L'architetto del blairismo ci spiega cosa serve al Pd per battere i populisti
“I populisti sono bravi a sfruttare il malcontento ma le loro politiche sono deboli", dice Peter Mandelson. La sconfitta al referendum? "Una grande opportunità"
Roma. La sconfitta al referendum del 4 dicembre? “È una grande opportunità per Matteo Renzi”. Parola di Peter Mandelson, architetto del blairismo, con cui l’ex premier in passato si è incontrato – appena diventato segretario del Pd – per avere suggerimenti e consigli. L’ex collaboratore di Tony Blair a suo tempo disse a Renzi di attendere, reclutare la squadra migliore sulla piazza, riformare e ricostruire il partito, prendere il tempo necessario per mettere in piedi il suo programma politico. Le cose, come abbiamo visto, sono andate un po’ diversamente. Ma Mandelson pensa che il leader del centrosinistra possa ancora farcela, nonostante la batosta. “Renzi ora dalla sua parte ha l’esperienza di governo – lo storico collaboratore di Blair al Foglio – così come la giovinezza e le idee. Può dimostrare di aver imparato dalla sua esperienza. Ha due grandi compiti: elaborare un programma politico che sia insieme riformista e credibile, un programma insomma che possa essere sicuro di attuare con un ampio sostegno parlamentare e che si rivelerà per gli elettori che egli rappresenta un reale cambiamento e miglioramento della loro vita; portare, nel corso di questo processo, sangue fresco e persone nuove nel partito. L’attrattiva del Pd dovrebbe essere percepita dall’elettorato di sinistra e di centro”.

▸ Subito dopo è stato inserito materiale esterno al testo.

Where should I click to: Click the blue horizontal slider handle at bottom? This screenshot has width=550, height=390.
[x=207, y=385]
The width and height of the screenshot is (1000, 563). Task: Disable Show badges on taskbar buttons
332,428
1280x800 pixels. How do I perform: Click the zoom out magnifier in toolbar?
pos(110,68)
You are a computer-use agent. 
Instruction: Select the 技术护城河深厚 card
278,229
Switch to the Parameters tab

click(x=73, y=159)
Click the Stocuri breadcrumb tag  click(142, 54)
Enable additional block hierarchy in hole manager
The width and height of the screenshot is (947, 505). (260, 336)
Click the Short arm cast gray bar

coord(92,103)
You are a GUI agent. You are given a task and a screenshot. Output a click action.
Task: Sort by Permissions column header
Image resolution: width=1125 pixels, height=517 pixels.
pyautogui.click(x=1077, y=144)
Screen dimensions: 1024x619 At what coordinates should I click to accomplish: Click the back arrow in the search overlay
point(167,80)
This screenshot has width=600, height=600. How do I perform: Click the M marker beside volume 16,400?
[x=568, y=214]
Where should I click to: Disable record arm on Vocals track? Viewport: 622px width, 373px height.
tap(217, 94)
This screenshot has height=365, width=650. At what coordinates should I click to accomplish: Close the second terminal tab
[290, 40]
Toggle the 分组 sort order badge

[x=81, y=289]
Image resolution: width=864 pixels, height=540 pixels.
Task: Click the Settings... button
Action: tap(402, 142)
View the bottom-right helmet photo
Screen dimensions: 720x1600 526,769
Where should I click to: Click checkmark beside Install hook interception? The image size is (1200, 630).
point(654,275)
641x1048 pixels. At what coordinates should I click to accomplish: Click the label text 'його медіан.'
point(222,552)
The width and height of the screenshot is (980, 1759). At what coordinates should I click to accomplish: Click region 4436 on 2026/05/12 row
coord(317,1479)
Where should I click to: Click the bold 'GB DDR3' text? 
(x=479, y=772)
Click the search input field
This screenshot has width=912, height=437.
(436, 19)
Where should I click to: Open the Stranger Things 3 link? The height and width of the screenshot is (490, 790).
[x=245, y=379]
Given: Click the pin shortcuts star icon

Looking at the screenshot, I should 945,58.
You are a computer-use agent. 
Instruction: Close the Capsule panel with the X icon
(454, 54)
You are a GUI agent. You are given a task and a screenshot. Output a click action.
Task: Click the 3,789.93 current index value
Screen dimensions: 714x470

Insomma, dice Mandelson, “Renzi ha bisogno di costruire un forte consenso per il suo programma, che possa sostenerlo in questo compito, e per dimostrare che lui non è un candidato business as usual”. Mandelson, come può il centrosinistra battere il populismo? I populisti vincono dappertutto; negli Stati Uniti con Donald Trump, forse in Francia con Marine Le Pen. E in Italia, il M5s è molto forte. “I populisti sono bravi a sfruttare il malcontento, certamente, ma le loro politiche sono deboli; i populisti sono inconsistenti e non sono coesi nei loro movimenti. Bisogna attaccarli con abilità forense, rendere manifesta la loro mancanza di capacità di portare a termine il lavoro e mettere le loro debolezze nel mirino. Inevitabilmente, sono difficili da cogliere in flagrante, perché la loro retorica è generica e le loro idee non ben specificate. Ma appaiono forti, quindi dall’altra parte vanno trattati con altrettanta forza, coesione e fiducia. Soprattutto a sconfiggerli sarà la chiarezza degli argomenti ed è ciò su cui devono lavorare i loro oppositori”. Che cosa serve al Pd, che ormai ha quasi dieci anni, per diventare un Nuovo Pd, proprio come il New Labour? Risponde Mandelson: “Il Pd deve affrontare direttamente l’insicurezza economica, le preoccupazioni culturali e il desiderio di avere migliori servizi pubblici da parte degli italiani. La stabilità economica e la sicurezza sociale sono la chiave. La ripresa economica e la crescita rendono possibile tutto il resto, quindi è questa la priorità, ma le nuove politiche che distribuiscano i frutti della crescita in modo più uniforme in tutta la società sono di vitale importanza. Più in generale, gli elettori vogliono vedere i loro leader difendere gli interessi dell’Italia, la sua identità e sicurezza e influenza in Europa e non solo. C’è bisogno di un senso di spirito nazionale. E in un momento di tensione nella partnership con gli Stati Uniti, con il nuovo presidente che mette in discussione le basi stesse di questa alleanza e del multilateralismo, è importante per l’Europa essere unita; bisogna essere abili nel proiettare i propri valori e proteggere i propri interessi in un mondo incerto”.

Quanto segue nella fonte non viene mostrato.